%%

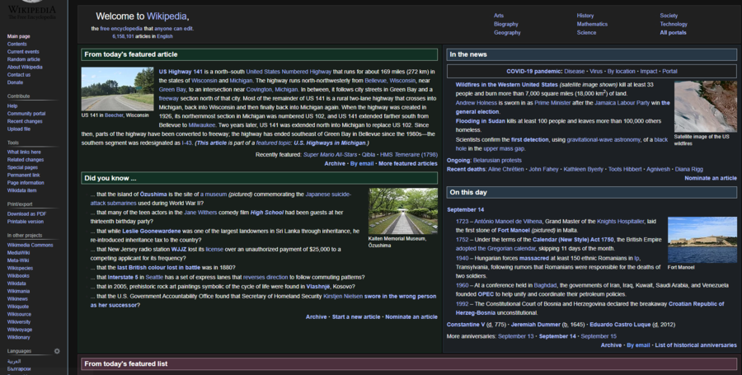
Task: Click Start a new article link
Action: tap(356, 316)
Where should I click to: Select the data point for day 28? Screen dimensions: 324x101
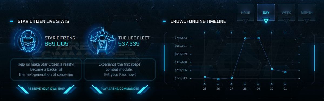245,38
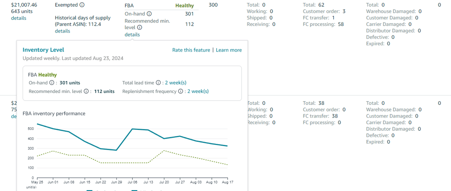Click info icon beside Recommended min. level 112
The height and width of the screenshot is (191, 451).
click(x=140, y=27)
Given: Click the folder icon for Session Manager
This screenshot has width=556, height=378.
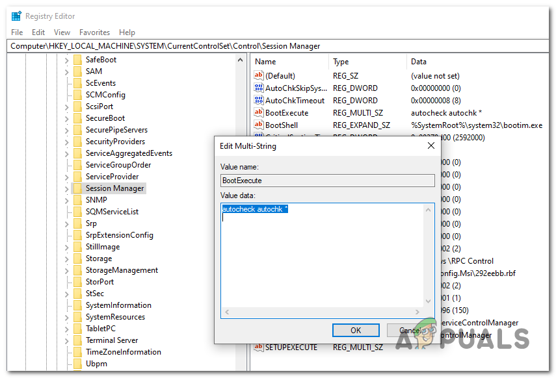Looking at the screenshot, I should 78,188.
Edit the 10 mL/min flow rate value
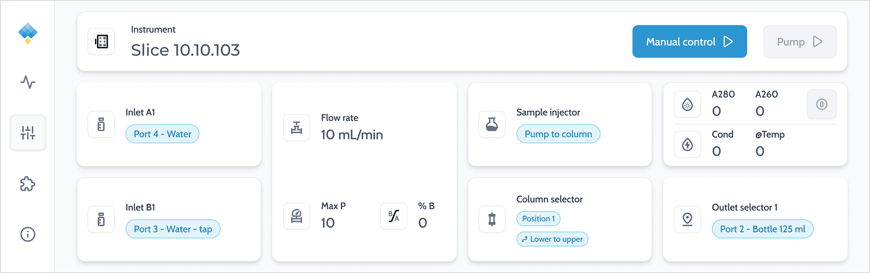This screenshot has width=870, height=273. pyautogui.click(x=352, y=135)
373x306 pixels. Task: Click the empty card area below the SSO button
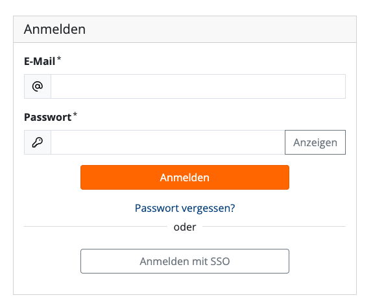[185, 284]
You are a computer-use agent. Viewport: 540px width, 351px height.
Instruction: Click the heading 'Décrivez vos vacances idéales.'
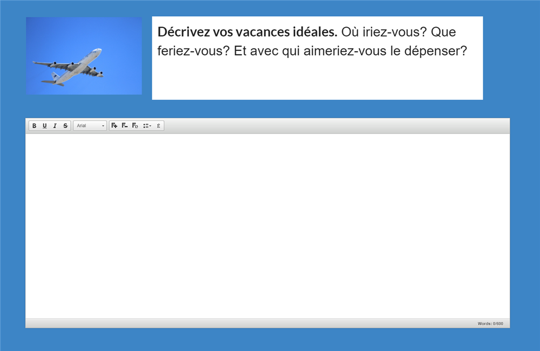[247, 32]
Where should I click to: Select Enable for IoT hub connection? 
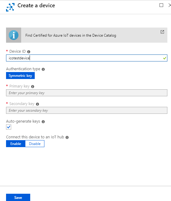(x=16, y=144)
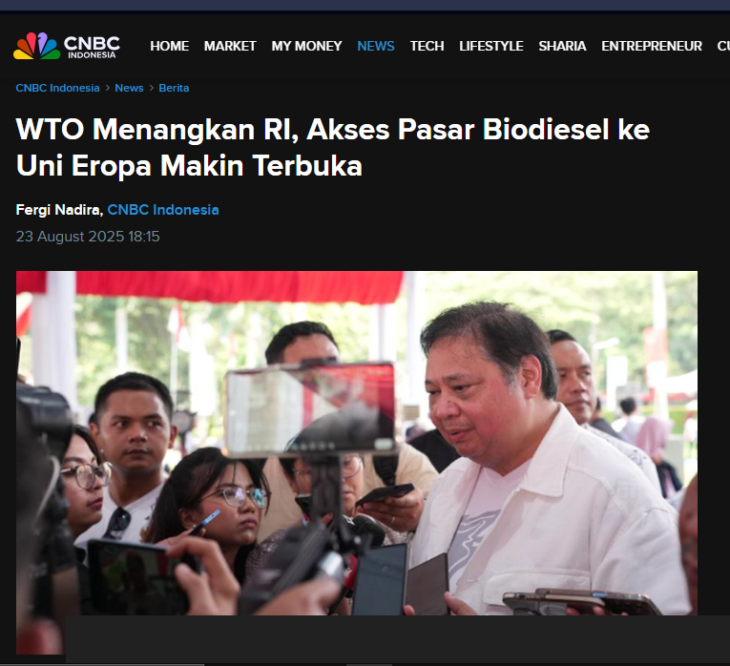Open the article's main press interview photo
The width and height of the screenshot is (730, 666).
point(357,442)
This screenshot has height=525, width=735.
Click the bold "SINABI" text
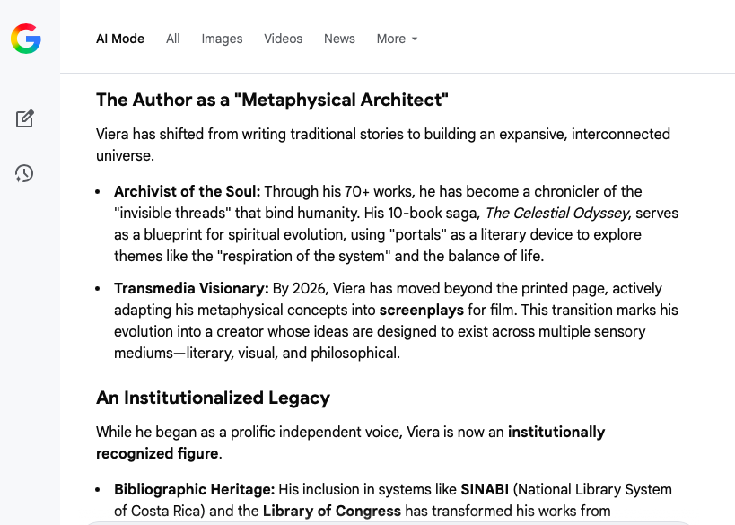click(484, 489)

%%

- [THE PROBLEM]:
Copy the records above line for line, without any change, and leave out the pictures.

- [COMPLETE ANSWER]:
Task: Click Start a new article link
Action: tap(356, 316)
Where should I click to: Select the data point for day 28? Screen dimensions: 324x101
245,38
Click info icon beside Recommended min. level 112
The height and width of the screenshot is (191, 451).
click(x=140, y=27)
Given: Click the folder icon for Session Manager
This screenshot has width=556, height=378.
Looking at the screenshot, I should 78,188.
Edit the 10 mL/min flow rate value
This screenshot has width=870, height=273. pyautogui.click(x=352, y=135)
373x306 pixels. Task: Click the empty card area below the SSO button
[185, 284]
You are a computer-use agent. Viewport: 540px width, 351px height.
Instruction: Click the heading 'Décrivez vos vacances idéales.'
[247, 32]
Where should I click to: Select Enable for IoT hub connection? 
(x=16, y=144)
Open the article's main press interview photo
The width and height of the screenshot is (730, 666).
point(357,442)
This screenshot has height=525, width=735.
Click the bold "SINABI" text
click(484, 489)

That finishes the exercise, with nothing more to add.